2012年2月21日火曜日

公演が終わって

―というわけで、朗読劇“まおゆう魔王勇者エピソード0 はじまりに至る物語”が終了しました。
スタッフのみなさま、キャストのみなさま、そしてご来場くださったみなさま、ありがとうございました。
当日の様子は、以下にまとめました。
http://togetter.com/li/260824
もうね、個人的な宝物としてのまとめです。
(でも編集可能だから、追加とかデコレーションとか、適当にどうぞ)

丸一日がたったので、ゆるゆると書いておこうかな、とおもって久しぶりblogです。締め切りやばくてこんなの書いてると怒られちゃうのですが、少しだけお目こぼしをお願いしつつ。



本当に恵まれた公演でした。全方面的に感謝しかないです。

そもそも、今回の朗読劇が非常に難しいものだということは、口には出さないまでも、スタッフ全員が解っていました。
時期尚早だという気持ちも(というか、橙乃なんてデビューしたばっかだし)あったと思いますし、商業的に見ても、こんなに多くの声優さんに舞台に上がってもらえば厳しくなるのは火を見るよりも明らかでした(声優さんたくさんに出演をお願いすれば予算がかかりますが、チケットの金額は二倍になったりはしません)。また、日程的に、他のイベントと重なり合ってしまいそのせいで厳しくなった側面もありました。
そういった台所的な部分は抜きにしたところで、そもそも『朗読劇』って、もうそれだけで難しいのです。現在この種の演目は、たとえばアニメのイベントや声優さんのイベントなどで、フリートークの間のワンコーナーとして行われることこそ多いですが、『朗読劇』を主役にそれだけをみっちりというのは、珍しいものなのです。
黙読に慣れた僕たち現代人は、耳よりも、目で情報を摂取することが日常です。つまり「聞く」より「読む」ほうが「意味をとらえる」という事においては一般的だし、理解しやすいのです。意味情報が複雑な会話を長時間気聞くのは、何気なく僕らが予想しているよりも、精神力も体力も消費する行動だといえます。

## [短い課題 1]
下にある位置指定の記録をすべて、一字一句そのまま引用してください。画像は答えに含めないでください。
これらの記録は、上の文章とは関係ありません。

[スクリーンショットやページで位置を指す記録]
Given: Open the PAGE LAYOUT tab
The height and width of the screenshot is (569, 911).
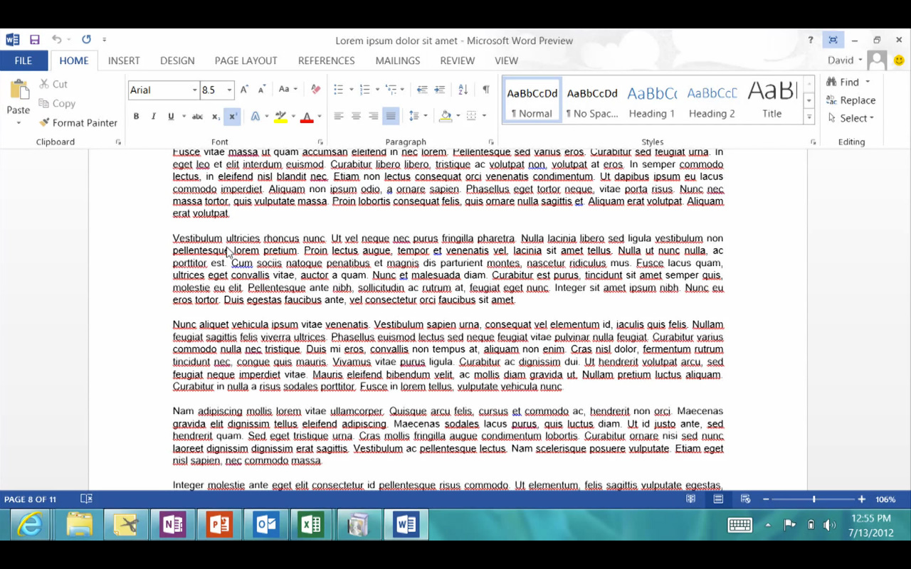Looking at the screenshot, I should (246, 60).
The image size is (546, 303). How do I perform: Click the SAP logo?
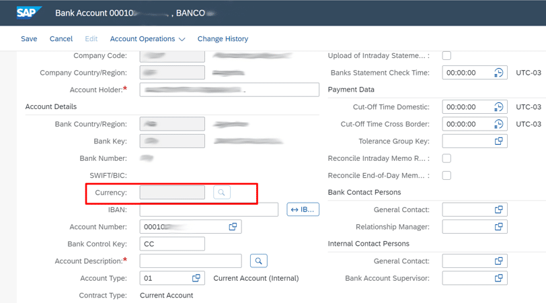[28, 12]
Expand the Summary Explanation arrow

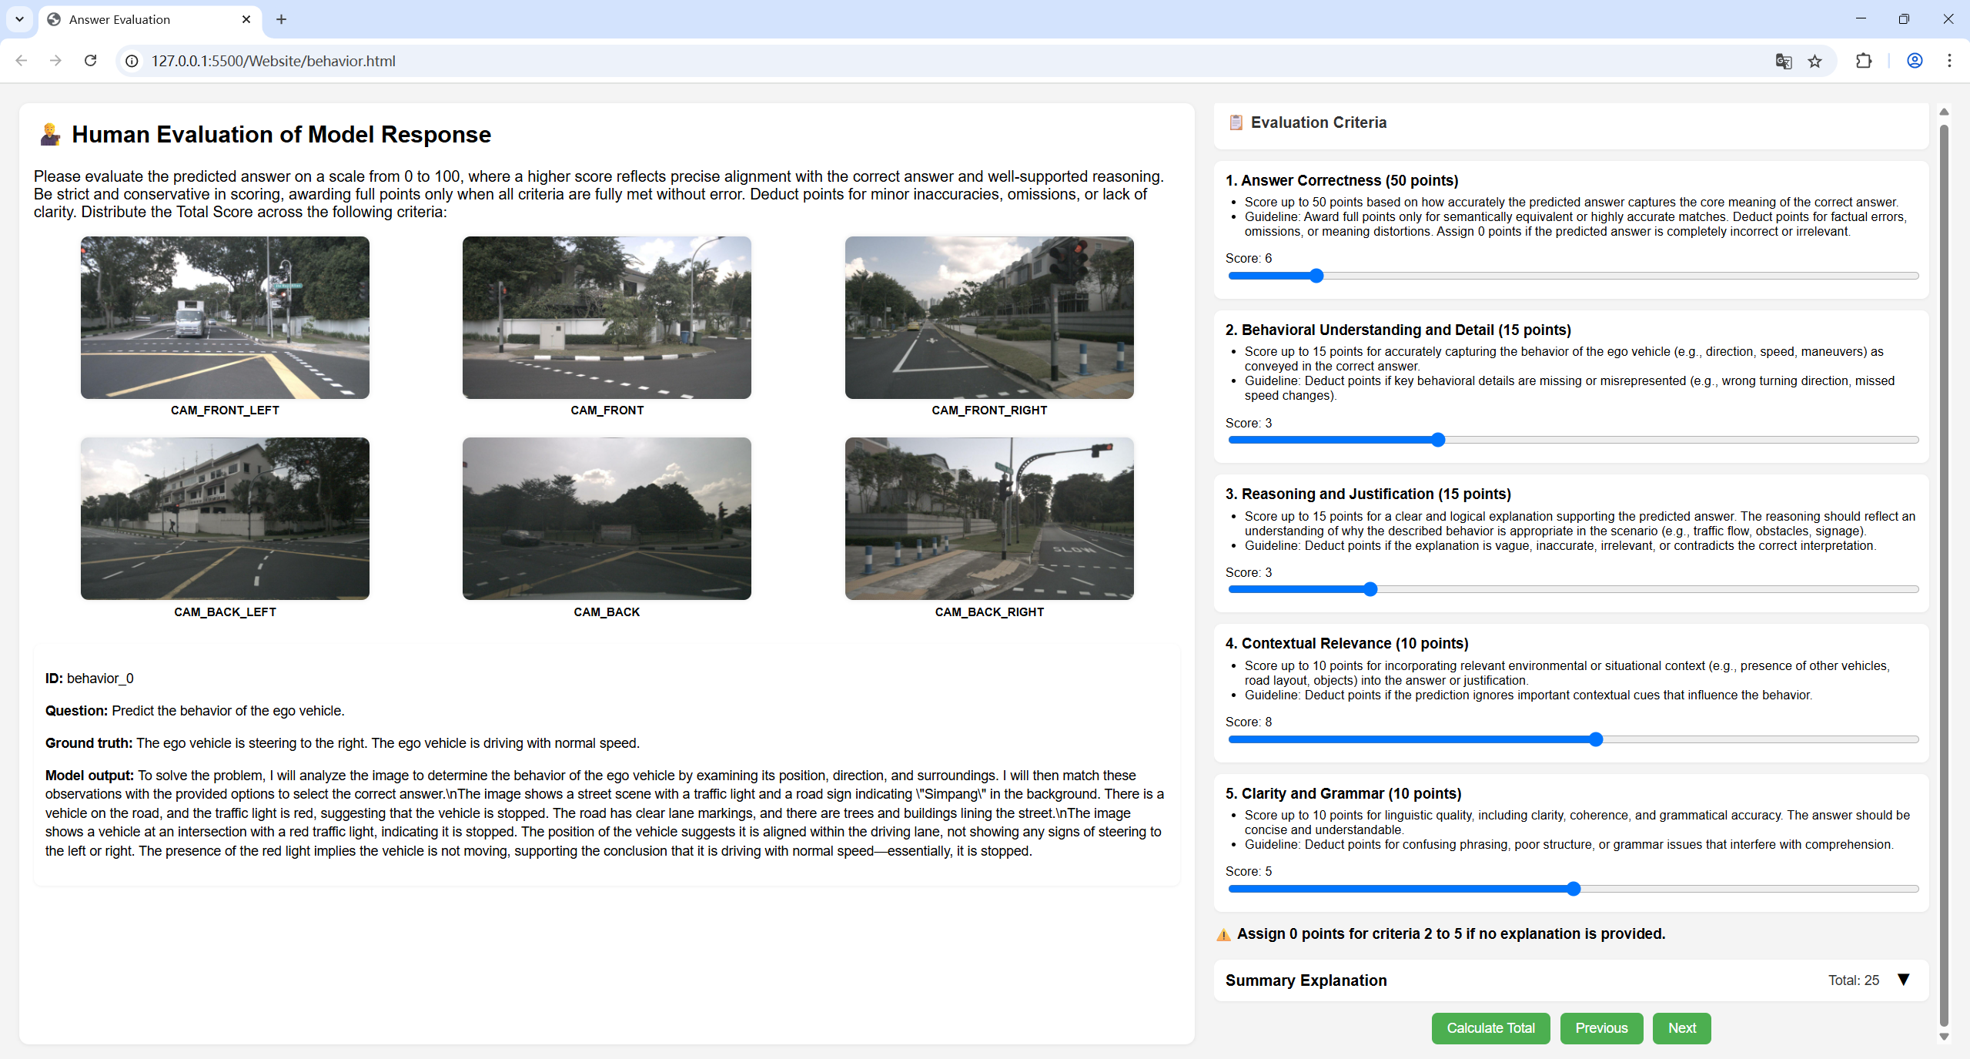click(1903, 980)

## [短い課題 2]
朗読劇の公演についての文章で、お礼を言う相手として挙げられている人たちをすべて書き出してください。

## [答え 1]
Given: Open the PAGE LAYOUT tab
The height and width of the screenshot is (569, 911).
Looking at the screenshot, I should (246, 60).
The image size is (546, 303). How do I perform: Click the SAP logo?
[28, 12]
Expand the Summary Explanation arrow

click(1903, 980)

## [答え 2]
スタッフのみなさま
キャストのみなさま
ご来場くださったみなさま